----- Material de trabajo -----
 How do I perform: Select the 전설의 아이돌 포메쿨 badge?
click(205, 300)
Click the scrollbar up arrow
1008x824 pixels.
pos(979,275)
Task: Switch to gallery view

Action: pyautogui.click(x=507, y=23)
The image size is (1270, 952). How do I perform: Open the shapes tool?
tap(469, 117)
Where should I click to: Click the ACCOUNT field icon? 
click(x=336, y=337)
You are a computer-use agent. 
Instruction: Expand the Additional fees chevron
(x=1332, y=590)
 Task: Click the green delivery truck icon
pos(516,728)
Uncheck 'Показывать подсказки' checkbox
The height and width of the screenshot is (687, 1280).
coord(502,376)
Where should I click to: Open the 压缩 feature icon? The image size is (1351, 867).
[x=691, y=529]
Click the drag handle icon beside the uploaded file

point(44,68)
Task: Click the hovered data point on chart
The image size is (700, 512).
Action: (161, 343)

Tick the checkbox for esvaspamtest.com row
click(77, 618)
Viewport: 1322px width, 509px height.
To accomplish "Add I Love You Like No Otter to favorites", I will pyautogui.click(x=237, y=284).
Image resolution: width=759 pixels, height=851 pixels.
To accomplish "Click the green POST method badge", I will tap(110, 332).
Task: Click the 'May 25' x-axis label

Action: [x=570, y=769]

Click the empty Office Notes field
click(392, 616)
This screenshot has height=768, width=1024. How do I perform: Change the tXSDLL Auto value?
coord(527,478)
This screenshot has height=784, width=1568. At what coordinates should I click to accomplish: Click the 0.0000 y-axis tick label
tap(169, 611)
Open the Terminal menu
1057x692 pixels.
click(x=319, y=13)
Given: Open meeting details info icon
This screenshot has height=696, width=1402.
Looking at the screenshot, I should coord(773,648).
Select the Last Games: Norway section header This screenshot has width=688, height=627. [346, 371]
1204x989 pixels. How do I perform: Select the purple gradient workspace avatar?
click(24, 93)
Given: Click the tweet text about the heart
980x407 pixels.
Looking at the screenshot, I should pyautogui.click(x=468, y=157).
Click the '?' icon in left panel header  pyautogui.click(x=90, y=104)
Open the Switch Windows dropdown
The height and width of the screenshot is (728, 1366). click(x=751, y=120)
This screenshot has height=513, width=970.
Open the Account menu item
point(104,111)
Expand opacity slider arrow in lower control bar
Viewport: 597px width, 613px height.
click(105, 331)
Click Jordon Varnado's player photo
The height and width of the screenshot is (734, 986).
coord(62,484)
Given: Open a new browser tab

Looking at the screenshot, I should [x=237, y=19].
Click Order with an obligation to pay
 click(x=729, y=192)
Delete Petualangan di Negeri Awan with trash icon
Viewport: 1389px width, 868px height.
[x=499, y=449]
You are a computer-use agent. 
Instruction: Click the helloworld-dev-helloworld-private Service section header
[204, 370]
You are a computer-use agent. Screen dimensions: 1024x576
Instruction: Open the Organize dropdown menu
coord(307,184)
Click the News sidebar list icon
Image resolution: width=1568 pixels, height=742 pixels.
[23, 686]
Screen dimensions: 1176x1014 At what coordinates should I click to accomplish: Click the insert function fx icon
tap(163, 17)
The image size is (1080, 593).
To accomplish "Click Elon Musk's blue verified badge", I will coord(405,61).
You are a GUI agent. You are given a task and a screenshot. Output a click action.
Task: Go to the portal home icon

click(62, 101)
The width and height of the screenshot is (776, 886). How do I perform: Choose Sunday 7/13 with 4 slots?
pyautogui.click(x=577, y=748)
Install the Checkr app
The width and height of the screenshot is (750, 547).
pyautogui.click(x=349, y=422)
-----
**Ejercicio**
Actualiza el listado sustituyendo "Office Notes" por "Meeting Notes" y deja todo lo demás sin cambios.

**Resultado del ejercicio**
 How do I perform: Select the 전설의 아이돌 포메쿨 badge?
click(205, 300)
Click the scrollbar up arrow
1008x824 pixels.
pos(979,275)
Task: Switch to gallery view

Action: pyautogui.click(x=507, y=23)
The image size is (1270, 952). How do I perform: Open the shapes tool?
tap(469, 117)
Where should I click to: Click the ACCOUNT field icon? 
click(x=336, y=337)
You are a computer-use agent. 
Instruction: Expand the Additional fees chevron
(x=1332, y=590)
 Task: Click the green delivery truck icon
pos(516,728)
Uncheck 'Показывать подсказки' checkbox
The height and width of the screenshot is (687, 1280).
coord(502,376)
Where should I click to: Open the 压缩 feature icon? The image size is (1351, 867).
[x=691, y=529]
Click the drag handle icon beside the uploaded file

point(44,68)
Task: Click the hovered data point on chart
The image size is (700, 512).
Action: (161, 343)

Tick the checkbox for esvaspamtest.com row
click(77, 618)
Viewport: 1322px width, 509px height.
To accomplish "Add I Love You Like No Otter to favorites", I will pyautogui.click(x=237, y=284).
Image resolution: width=759 pixels, height=851 pixels.
To accomplish "Click the green POST method badge", I will tap(110, 332).
Task: Click the 'May 25' x-axis label

Action: [x=570, y=769]

Click the empty Meeting Notes field
click(392, 616)
This screenshot has height=768, width=1024. How do I perform: Change the tXSDLL Auto value?
coord(527,478)
This screenshot has height=784, width=1568. At what coordinates should I click to accomplish: Click the 0.0000 y-axis tick label
tap(169, 611)
Open the Terminal menu
1057x692 pixels.
click(x=319, y=13)
Given: Open meeting details info icon
This screenshot has height=696, width=1402.
Looking at the screenshot, I should coord(773,648).
Select the Last Games: Norway section header This screenshot has width=688, height=627. [346, 371]
1204x989 pixels. How do I perform: Select the purple gradient workspace avatar?
click(24, 93)
Given: Click the tweet text about the heart
980x407 pixels.
Looking at the screenshot, I should pyautogui.click(x=468, y=157).
Click the '?' icon in left panel header  pyautogui.click(x=90, y=104)
Open the Switch Windows dropdown
The height and width of the screenshot is (728, 1366). click(x=751, y=120)
This screenshot has height=513, width=970.
Open the Account menu item
point(104,111)
Expand opacity slider arrow in lower control bar
Viewport: 597px width, 613px height.
click(105, 331)
Click Jordon Varnado's player photo
The height and width of the screenshot is (734, 986).
coord(62,484)
Given: Open a new browser tab

Looking at the screenshot, I should [x=237, y=19].
Click Order with an obligation to pay
 click(x=729, y=192)
Delete Petualangan di Negeri Awan with trash icon
Viewport: 1389px width, 868px height.
[x=499, y=449]
You are a computer-use agent. 
Instruction: Click the helloworld-dev-helloworld-private Service section header
[204, 370]
You are a computer-use agent. Screen dimensions: 1024x576
Instruction: Open the Organize dropdown menu
coord(307,184)
Click the News sidebar list icon
Image resolution: width=1568 pixels, height=742 pixels.
[23, 686]
Screen dimensions: 1176x1014 At what coordinates should I click to accomplish: Click the insert function fx icon
tap(163, 17)
The image size is (1080, 593).
To accomplish "Click Elon Musk's blue verified badge", I will coord(405,61).
You are a GUI agent. You are given a task and a screenshot. Output a click action.
Task: Go to the portal home icon

click(62, 101)
The width and height of the screenshot is (776, 886). How do I perform: Choose Sunday 7/13 with 4 slots?
pyautogui.click(x=577, y=748)
Install the Checkr app
The width and height of the screenshot is (750, 547).
pyautogui.click(x=349, y=422)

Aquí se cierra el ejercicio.